Re: [RFC PATCH v1 06/57] mm: Remove PAGE_SIZE compile-time constant assumption
From: Ryan Roberts
Date: Tue Nov 26 2024 - 05:08:55 EST
Hi Vlastimil,
Sorry about the slow response to your review of this series - I'm just getting
to it now. Comment's below...
On 14/11/2024 10:17, Vlastimil Babka wrote:
> On 10/14/24 12:58, Ryan Roberts wrote:
>> To prepare for supporting boot-time page size selection, refactor code
>> to remove assumptions about PAGE_SIZE being compile-time constant. Code
>> intended to be equivalent when compile-time page size is active.
>>
>> Refactor "struct vmap_block" to use a flexible array for used_mmap since
>> VMAP_BBMAP_BITS is not a compile time constant for the boot-time page
>> size case.
>>
>> Update various BUILD_BUG_ON() instances to check against appropriate
>> page size limit.
>>
>> Re-define "union swap_header" so that it's no longer exactly page-sized.

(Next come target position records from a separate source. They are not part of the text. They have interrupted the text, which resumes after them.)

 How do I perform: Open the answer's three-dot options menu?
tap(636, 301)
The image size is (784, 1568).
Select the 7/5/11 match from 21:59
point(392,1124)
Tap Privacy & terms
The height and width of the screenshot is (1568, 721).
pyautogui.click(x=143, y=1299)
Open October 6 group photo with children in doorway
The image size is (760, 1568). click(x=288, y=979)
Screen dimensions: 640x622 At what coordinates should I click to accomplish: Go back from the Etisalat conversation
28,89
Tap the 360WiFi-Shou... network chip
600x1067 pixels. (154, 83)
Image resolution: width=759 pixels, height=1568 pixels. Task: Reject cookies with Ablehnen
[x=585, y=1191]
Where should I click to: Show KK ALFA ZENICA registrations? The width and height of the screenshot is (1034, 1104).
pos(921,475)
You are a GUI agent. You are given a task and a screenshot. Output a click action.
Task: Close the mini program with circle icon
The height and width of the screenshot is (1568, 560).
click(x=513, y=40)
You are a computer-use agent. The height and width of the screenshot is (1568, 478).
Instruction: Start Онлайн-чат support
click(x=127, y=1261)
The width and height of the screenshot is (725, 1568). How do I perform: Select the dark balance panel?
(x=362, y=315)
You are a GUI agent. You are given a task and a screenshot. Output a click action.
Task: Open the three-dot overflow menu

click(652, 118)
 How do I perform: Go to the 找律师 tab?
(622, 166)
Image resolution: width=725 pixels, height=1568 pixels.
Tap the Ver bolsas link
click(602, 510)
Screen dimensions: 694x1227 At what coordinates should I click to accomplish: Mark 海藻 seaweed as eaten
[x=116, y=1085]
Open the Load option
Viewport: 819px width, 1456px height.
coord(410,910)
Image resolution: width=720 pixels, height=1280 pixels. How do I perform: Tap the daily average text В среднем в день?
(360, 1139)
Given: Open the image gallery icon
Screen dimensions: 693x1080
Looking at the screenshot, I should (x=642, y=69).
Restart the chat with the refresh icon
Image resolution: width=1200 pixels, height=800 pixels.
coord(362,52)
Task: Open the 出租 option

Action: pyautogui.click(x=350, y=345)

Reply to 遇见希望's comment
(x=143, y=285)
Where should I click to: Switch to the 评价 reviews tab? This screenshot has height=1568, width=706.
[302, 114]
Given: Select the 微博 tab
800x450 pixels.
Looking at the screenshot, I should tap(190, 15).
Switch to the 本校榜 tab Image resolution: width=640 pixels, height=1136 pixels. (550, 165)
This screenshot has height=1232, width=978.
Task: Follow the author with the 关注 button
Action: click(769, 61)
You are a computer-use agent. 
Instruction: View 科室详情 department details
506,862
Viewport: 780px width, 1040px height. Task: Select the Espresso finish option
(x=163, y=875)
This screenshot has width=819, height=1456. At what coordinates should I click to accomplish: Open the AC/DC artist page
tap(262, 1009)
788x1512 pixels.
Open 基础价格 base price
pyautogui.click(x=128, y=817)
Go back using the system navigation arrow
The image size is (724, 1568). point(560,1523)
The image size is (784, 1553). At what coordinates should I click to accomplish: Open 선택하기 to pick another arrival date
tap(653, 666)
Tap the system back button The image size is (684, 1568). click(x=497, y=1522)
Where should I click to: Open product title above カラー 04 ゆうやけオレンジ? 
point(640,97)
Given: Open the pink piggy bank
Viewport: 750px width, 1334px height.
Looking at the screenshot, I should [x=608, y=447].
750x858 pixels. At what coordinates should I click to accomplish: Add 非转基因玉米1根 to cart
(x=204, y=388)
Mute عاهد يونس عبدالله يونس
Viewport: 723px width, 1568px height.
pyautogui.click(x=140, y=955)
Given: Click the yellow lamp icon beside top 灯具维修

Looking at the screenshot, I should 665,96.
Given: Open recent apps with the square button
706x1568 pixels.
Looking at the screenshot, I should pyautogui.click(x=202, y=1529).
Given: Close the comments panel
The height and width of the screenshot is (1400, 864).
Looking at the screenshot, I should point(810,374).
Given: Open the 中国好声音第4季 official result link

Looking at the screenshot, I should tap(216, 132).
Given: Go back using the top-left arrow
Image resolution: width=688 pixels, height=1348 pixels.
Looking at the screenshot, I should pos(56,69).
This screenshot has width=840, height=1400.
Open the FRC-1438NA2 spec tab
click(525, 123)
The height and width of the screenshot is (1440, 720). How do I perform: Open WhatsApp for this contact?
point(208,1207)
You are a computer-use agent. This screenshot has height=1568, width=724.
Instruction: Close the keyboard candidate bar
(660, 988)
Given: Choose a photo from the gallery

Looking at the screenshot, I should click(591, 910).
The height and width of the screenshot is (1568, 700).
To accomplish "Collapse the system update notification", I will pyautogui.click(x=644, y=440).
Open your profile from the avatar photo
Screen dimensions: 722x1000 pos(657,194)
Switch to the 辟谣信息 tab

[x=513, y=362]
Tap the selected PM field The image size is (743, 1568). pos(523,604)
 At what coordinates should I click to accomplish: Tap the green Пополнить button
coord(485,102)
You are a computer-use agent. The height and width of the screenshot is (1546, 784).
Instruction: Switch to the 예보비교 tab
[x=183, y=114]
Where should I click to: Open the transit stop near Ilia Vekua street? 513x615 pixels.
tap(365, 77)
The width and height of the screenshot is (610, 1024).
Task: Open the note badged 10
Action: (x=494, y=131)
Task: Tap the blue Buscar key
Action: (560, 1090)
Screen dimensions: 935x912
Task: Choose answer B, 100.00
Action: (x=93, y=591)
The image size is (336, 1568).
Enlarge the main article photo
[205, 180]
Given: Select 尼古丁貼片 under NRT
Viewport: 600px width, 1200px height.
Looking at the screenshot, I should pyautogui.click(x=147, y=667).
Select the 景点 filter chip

>> Instead define a flexible "magic" array with a define which tells the
>> offset to where the magic signature begins.
>>
>> Consider page size limit in some CPP condditionals.
>>
>> Wrap global variables that are initialized with PAGE_SIZE derived values
>> using DEFINE_GLOBAL_PAGE_SIZE_VAR() so their initialization can be
>> deferred for boot-time page size builds.
>>
>> Signed-off-by: Ryan Roberts <ryan.roberts@xxxxxxx>
>> ---
>>
>> ***NOTE***
>> Any confused maintainers may want to read the cover note here for context:
>> https://lore.kernel.org/all/20241014105514.3206191-1-ryan.roberts@xxxxxxx/
>>
>> drivers/mtd/mtdswap.c | 4 ++--
>> include/linux/mm.h | 2 +-
>> include/linux/mm_types_task.h | 2 +-
>> include/linux/mmzone.h | 3 ++-
>> include/linux/slab.h | 7 ++++---
>> include/linux/swap.h | 17 ++++++++++++-----
>> include/linux/swapops.h | 6 +++++-
>> mm/memcontrol.c | 2 +-
>> mm/memory.c | 4 ++--
>> mm/mmap.c | 2 +-
>> mm/page-writeback.c | 2 +-
>> mm/slub.c | 2 +-
>> mm/sparse.c | 2 +-
>> mm/swapfile.c | 2 +-
>> mm/vmalloc.c | 7 ++++---
>> 15 files changed, 39 insertions(+), 25 deletions(-)
>>
>
>> --- a/include/linux/swap.h
>> +++ b/include/linux/swap.h
>> @@ -132,10 +132,17 @@ static inline int current_is_kswapd(void)
>> * bootbits...
>> */
>> union swap_header {
>> - struct {
>> - char reserved[PAGE_SIZE - 10];
>> - char magic[10]; /* SWAP-SPACE or SWAPSPACE2 */
>> - } magic;
>> + /*
>> + * Exists conceptually, but since PAGE_SIZE may not be known at compile
>> + * time, we must access through pointer arithmetic at run time.
>> + *
>> + * struct {
>> + * char reserved[PAGE_SIZE - 10];
>> + * char magic[10]; SWAP-SPACE or SWAPSPACE2
>> + * } magic;
>> + */
>> +#define SWAP_HEADER_MAGIC (PAGE_SIZE - 10)
>> + char magic[1];
>
> I wonder if it makes sense to even keep this magic field anymore.
>
>> struct {
>> char bootbits[1024]; /* Space for disklabel etc. */
>> __u32 version;
>> @@ -201,7 +208,7 @@ struct swap_extent {
>> * Max bad pages in the new format..
>> */
>> #define MAX_SWAP_BADPAGES \
>> - ((offsetof(union swap_header, magic.magic) - \
>> + ((SWAP_HEADER_MAGIC - \
>> offsetof(union swap_header, info.badpages)) / sizeof(int))
>>
>> enum {
>
> <snip>
>
>> --- a/mm/swapfile.c
>> +++ b/mm/swapfile.c
>> @@ -2931,7 +2931,7 @@ static unsigned long read_swap_header(struct swap_info_struct *p,
>> unsigned long swapfilepages;
>> unsigned long last_page;
>>
>> - if (memcmp("SWAPSPACE2", swap_header->magic.magic, 10)) {
>> + if (memcmp("SWAPSPACE2", &swap_header->magic[SWAP_HEADER_MAGIC], 10)) {
>
> I'd expect static checkers to scream here because we overflow the magic[1]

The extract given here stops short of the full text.